神戸親和大学 教育学部 准教授
九州大学大学院芸術工学府博士後期課程/緑地保全学研究室
「きせつ×おんがく×そとあそびプロジェクト」主宰
オーガニックアドバイザー
メディカルハーブコーディネーター
オーガニックアドバイザー
メディカルハーブコーディネーター
伝統工芸体験で未来を紡ぐ ー 持続可能な地域創生へのアートな挑戦
日本各地には、その土地に根ざした素晴らしい宝物が数多く存在します。その中でも、伝統工芸品は特に魅力的で、経済産業省が指定する伝統的工芸品だけでも240種以上、その他を含めると1,700を超える豊かなバリエーションが全国各地に息づいています。

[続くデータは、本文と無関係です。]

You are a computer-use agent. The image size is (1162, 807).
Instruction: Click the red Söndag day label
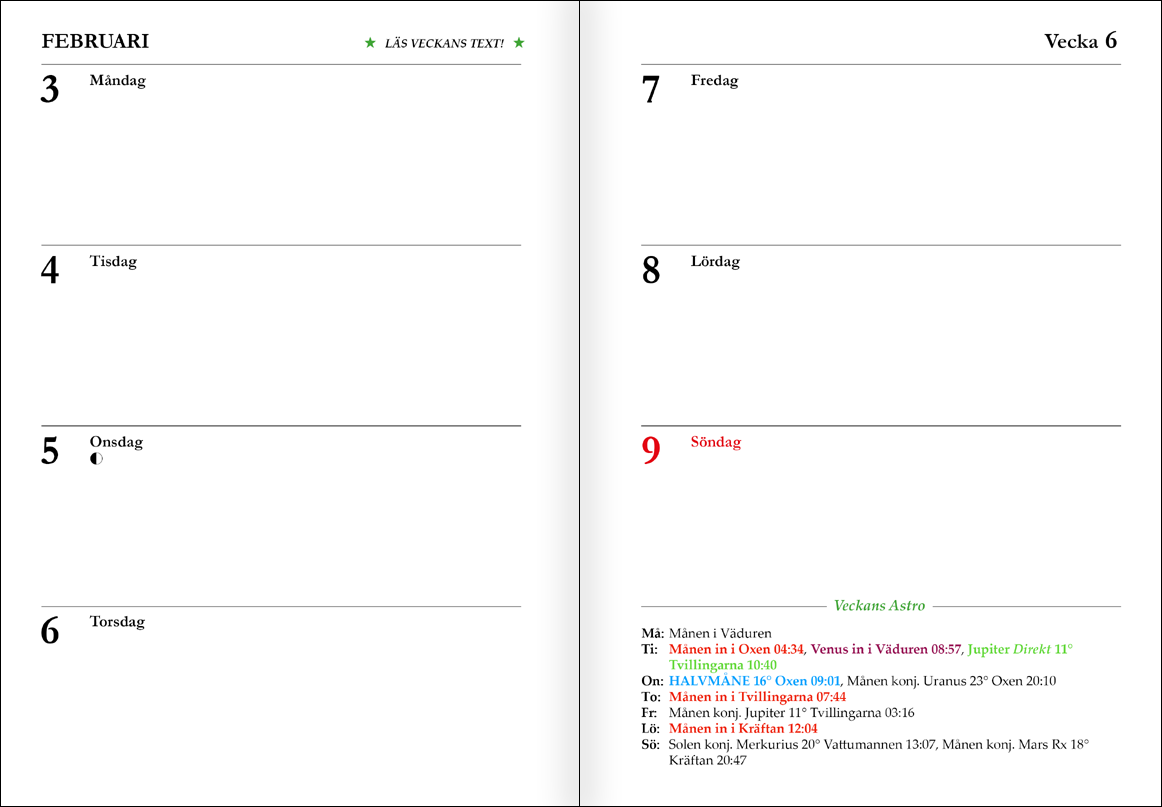(x=715, y=441)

「伝統工芸」という言葉には、深い意味が込められており、「伝統」は歴史性、「工芸」は実用性を示しています。この言葉からは更に、地域ごとの独自の気候や地理的条件、自然環境に適応し、長年にわたる歴史の中で紡がれてきた「歴史性」と、地域資源を最大限に活用し、自然との調和を体現する「合自然性」を導き出すことができます1)。
櫨の和ろうそくとの出会い
福岡県の青少年教育施設に勤務していた際、私は地域のあぜ道のハゼノキ並木から採取された実を使って作られる、櫨の和ろうそくに出会いました。それは、地域の歴史と暮らしを表現する美しい有形文化財であり、人と自然、そして歴史が織りなす深い繋がりであることを感じ取り、心を奪われました。この伝統工芸品に触れた瞬間、私はその美しさと伝統工芸が持つ地域活性化への可能性に強く魅了され、その力を信じました。
体験活動設計学という視点
この出会いを一度きりの感動で終わらせず、次の学びや行動へとつなげていくために、私は「体験活動設計学」という独自の視点から研究と実践を重ねています。体験活動設計学とは、伝統工芸や自然との関わりのなかで得られる「体験」を、教育的な意図をもって構成し、ひとの学びと成長、そして地域の持続可能性へと接続していくための理論と実践の枠組みです。体験を枠組みのなかに位置づけ(枠組み化)、諸感覚(五感)を通じて確かなものとして掴みとり(触知化)、その気づきを自分の中で編み直していく(再構造化)という三つの過程を大切にしながら、一つひとつの体験が持つ力を、次の学びへと丁寧につないでいます。
伝統工芸がつくる持続可能な未来デザイン
この感動をきっかけに、「伝統工芸がつくる持続可能な未来デザイン」というテーマのもと、伝統工芸を通じた芸術体験と自然体験を融合させ、次世代を担う青少年と地方地域の明るい未来を共に形作る活動と研究をスタートさせました。地元の皆様と共に、伝統工芸と体験型ワークショップを組み合わせたアートプロジェクトを展開し、地域社会に新たな価値と希望を創り出すことを目指しています。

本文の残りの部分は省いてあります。